Après le Tanganyika, vous allez dans l’Est de la RDC. Vous êtes sans ignorer que le Rwanda venait de faire une brève incursion sur le sol congolais, lundi 18 octobre dernier, relançant ainsi la question des relations déjà tendues entre la RDC et ses voisins accusés d’entretenir, à tort ou à raison les groupes armés. Que diriez-vous aux dirigeants de la Région des grands lacs pour une cohabitation pacifique ?
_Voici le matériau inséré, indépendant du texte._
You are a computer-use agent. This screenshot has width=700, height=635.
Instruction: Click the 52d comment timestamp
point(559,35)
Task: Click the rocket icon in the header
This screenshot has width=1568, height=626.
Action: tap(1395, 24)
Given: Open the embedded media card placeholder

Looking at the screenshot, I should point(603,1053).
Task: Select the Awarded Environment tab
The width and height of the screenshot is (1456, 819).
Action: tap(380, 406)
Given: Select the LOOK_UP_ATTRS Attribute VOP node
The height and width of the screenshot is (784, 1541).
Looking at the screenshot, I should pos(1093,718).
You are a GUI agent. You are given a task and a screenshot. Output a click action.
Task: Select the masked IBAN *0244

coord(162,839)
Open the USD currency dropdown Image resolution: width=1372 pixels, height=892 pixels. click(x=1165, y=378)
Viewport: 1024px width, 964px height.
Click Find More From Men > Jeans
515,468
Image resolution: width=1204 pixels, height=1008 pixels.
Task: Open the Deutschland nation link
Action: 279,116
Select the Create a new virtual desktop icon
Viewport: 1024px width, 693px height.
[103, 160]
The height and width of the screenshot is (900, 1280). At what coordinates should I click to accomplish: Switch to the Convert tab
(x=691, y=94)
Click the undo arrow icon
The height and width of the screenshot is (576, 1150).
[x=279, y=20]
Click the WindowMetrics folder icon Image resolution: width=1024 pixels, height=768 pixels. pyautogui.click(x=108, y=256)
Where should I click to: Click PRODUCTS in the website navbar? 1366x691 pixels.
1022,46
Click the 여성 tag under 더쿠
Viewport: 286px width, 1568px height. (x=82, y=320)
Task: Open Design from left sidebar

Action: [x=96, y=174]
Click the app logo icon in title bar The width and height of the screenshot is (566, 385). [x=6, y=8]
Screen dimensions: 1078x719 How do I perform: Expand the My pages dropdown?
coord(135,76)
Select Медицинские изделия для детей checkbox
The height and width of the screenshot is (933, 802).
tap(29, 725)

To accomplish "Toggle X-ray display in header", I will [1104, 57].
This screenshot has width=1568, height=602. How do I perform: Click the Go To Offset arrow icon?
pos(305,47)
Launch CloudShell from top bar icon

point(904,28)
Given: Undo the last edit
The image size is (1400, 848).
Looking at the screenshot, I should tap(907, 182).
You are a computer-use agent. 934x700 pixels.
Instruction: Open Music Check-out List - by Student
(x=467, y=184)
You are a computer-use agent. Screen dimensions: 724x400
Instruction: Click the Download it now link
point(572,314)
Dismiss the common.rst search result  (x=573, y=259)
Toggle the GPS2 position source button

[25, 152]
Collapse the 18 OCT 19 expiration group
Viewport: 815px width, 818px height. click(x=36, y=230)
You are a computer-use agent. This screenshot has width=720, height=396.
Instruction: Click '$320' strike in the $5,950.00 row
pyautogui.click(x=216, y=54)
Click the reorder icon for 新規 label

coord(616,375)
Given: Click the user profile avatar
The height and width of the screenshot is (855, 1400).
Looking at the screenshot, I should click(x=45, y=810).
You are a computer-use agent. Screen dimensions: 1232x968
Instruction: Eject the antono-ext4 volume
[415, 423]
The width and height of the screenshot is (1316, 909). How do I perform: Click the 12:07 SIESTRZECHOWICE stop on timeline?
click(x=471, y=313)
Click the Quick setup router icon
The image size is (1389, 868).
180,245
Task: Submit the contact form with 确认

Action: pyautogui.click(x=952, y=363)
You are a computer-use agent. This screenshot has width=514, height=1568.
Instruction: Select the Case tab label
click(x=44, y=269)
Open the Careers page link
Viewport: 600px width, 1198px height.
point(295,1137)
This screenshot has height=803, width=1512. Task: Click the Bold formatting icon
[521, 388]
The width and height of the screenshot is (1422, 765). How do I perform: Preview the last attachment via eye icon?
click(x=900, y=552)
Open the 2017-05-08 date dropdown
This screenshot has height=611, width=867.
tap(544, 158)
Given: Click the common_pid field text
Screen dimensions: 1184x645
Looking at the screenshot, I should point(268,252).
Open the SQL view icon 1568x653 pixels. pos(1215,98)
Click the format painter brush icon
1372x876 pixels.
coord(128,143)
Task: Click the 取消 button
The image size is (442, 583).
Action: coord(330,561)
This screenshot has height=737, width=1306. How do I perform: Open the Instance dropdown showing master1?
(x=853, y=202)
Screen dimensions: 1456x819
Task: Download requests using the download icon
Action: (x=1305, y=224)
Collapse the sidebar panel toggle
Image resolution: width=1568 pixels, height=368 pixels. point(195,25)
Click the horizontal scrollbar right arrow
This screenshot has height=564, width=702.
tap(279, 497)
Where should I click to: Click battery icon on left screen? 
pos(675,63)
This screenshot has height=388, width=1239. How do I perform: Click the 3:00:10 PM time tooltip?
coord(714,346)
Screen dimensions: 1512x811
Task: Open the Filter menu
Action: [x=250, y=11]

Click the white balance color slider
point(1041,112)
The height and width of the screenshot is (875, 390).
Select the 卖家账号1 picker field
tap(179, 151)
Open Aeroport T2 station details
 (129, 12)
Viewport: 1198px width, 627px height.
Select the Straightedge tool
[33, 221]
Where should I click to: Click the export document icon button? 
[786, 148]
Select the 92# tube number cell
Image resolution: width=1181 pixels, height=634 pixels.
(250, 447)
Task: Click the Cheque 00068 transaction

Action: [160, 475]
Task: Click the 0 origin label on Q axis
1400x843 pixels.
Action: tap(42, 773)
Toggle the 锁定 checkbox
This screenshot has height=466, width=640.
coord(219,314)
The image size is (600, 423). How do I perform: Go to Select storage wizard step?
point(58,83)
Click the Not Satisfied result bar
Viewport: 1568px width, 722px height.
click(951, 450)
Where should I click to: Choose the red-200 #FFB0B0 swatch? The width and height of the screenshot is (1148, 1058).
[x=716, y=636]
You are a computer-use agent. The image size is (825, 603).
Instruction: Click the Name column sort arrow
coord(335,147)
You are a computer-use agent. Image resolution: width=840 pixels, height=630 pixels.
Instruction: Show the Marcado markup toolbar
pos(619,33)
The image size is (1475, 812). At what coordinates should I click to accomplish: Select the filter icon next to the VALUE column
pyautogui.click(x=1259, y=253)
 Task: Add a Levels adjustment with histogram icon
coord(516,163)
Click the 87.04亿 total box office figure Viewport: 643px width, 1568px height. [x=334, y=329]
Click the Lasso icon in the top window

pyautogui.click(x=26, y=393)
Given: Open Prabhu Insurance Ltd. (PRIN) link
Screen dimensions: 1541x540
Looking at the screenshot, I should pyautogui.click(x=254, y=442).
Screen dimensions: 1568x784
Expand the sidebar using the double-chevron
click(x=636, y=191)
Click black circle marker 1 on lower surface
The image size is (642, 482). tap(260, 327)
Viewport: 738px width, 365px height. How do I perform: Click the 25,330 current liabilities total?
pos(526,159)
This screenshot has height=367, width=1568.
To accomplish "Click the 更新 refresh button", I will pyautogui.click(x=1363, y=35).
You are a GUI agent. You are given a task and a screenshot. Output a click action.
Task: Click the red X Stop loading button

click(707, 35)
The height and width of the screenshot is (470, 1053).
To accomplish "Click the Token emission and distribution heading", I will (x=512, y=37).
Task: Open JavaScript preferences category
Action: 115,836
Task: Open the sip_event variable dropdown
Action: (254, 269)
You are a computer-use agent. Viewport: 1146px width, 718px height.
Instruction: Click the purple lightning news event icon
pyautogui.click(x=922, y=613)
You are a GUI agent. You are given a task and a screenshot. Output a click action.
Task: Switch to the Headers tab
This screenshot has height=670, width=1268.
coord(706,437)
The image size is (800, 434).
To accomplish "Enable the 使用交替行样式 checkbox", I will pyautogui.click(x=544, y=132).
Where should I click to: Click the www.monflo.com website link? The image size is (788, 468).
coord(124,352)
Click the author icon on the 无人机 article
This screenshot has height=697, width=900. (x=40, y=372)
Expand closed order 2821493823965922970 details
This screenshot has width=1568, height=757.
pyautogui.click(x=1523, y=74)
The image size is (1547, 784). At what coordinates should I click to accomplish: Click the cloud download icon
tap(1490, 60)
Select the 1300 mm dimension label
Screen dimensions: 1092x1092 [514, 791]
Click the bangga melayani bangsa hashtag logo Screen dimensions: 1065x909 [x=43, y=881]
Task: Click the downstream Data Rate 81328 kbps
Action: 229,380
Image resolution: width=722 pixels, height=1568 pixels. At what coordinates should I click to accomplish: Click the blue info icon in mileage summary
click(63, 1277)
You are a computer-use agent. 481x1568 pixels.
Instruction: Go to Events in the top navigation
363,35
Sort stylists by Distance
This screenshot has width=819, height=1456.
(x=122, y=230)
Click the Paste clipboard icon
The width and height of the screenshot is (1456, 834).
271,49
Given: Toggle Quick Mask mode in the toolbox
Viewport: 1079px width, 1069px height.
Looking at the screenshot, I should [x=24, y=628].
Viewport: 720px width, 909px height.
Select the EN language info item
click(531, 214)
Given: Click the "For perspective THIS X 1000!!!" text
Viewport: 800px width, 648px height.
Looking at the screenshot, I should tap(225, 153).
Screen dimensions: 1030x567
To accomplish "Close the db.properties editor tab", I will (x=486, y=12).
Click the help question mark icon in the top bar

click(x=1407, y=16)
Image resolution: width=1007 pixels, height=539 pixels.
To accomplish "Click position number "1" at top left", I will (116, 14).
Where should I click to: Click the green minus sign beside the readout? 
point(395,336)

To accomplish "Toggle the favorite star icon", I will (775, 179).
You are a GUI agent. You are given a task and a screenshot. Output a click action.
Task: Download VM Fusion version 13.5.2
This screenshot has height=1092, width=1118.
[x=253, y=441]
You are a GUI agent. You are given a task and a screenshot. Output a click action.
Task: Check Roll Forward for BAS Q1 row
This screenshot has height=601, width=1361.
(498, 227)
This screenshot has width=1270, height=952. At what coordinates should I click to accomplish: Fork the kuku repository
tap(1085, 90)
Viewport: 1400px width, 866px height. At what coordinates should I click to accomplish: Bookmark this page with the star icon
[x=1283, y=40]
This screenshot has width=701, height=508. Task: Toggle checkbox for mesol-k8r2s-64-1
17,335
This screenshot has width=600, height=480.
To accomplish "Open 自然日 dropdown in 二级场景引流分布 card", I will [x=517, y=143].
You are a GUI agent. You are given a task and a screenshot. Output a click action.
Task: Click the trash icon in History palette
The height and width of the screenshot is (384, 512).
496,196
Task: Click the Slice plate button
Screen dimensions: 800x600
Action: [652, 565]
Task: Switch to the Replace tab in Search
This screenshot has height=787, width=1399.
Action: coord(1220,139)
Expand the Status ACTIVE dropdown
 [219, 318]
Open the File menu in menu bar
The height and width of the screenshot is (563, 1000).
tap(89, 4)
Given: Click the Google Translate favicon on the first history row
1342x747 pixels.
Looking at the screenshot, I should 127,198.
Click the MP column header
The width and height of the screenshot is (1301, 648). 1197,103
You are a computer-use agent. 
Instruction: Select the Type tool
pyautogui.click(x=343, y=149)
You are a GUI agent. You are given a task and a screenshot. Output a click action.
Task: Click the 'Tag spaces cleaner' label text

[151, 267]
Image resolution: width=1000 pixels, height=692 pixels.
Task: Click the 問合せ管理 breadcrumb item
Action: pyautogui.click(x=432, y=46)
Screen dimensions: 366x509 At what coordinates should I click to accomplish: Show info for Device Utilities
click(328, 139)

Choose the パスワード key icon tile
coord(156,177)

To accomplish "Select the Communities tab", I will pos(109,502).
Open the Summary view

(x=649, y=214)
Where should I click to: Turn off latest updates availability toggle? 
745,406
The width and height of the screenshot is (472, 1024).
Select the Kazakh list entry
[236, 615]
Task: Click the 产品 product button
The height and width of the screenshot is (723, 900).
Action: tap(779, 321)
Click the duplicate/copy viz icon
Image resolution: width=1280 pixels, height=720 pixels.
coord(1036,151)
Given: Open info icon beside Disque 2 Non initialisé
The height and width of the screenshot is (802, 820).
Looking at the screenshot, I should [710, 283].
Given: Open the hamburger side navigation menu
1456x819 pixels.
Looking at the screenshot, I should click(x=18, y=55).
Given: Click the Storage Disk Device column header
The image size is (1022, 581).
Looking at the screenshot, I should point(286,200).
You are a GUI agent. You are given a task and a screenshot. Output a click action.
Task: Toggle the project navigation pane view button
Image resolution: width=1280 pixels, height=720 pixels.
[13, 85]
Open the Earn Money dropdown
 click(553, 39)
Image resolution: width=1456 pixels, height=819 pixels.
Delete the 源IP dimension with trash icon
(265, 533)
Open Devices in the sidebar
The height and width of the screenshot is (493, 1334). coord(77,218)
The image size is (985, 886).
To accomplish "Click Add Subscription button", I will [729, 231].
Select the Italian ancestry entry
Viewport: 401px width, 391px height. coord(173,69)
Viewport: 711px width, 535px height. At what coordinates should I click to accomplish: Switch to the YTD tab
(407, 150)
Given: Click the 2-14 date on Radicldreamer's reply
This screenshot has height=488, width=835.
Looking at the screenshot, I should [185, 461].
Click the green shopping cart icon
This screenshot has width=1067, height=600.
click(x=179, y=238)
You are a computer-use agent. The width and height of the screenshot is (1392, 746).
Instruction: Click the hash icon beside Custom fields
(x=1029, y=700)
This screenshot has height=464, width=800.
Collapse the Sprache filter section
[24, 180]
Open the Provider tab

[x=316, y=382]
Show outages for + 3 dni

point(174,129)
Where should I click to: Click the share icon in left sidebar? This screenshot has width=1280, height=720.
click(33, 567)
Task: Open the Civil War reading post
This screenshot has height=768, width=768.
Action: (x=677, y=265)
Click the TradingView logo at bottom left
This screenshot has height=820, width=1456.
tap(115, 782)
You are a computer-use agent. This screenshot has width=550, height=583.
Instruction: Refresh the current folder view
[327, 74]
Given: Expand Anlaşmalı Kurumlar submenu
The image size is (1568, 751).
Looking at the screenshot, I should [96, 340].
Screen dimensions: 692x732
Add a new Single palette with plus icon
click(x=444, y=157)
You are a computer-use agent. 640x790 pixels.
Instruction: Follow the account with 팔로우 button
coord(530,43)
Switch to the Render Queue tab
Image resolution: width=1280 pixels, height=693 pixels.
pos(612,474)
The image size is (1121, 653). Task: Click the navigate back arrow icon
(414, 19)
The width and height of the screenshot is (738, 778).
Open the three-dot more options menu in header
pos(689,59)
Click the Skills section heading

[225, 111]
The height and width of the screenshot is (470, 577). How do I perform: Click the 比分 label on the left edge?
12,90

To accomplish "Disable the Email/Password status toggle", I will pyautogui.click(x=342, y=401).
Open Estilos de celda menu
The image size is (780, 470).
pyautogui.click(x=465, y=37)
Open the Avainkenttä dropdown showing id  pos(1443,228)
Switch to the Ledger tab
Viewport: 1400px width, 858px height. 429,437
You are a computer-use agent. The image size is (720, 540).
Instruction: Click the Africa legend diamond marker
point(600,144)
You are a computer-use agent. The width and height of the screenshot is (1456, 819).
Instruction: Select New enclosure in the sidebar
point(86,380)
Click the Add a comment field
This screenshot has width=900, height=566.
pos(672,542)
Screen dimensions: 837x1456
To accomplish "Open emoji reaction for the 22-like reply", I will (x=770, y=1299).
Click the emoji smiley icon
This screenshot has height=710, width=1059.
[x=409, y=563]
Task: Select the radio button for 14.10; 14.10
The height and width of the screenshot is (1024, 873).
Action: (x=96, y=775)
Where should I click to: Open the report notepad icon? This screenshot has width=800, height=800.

Je suis persuadé qu’une des questions clés des problématiques de sécurité dans l’Est de la RDC c’est le renforcement des efforts aux niveaux régionaux. Le Président de la République d’ailleurs a beaucoup travaillé dans ce domaine, en intensifiant les contacts avec ses homologues de la Région, nous avons [les Nations unies] de notre côté un envoyé spécial pour les Grands lacs avec lequel, la MONUSCO, en particulier Mme Bintou Keita [cheffe de la MONUSCO] travaille étroitement. Ces efforts sont essentiels. Il y a une problématique régionale de mouvement transfrontalier d’armes, des produits ou des biens, souvent issus, malheureusement, de l’exploitation illégale des ressources naturelles. Il y a en réalité des intérêts mutuels, très forts qu’il convient de valoriser et de mettre en lumière. Cette région se développera dans un esprit de coordination et de coopération mutuelles. C’est la voie de l’avenir, et je pense que c’est un des éléments clés de la solution. Nous encourageons ces efforts de renforcement régional sur des questions de paix et aussi sur les questions de développement. Tout ça me parait fondamental.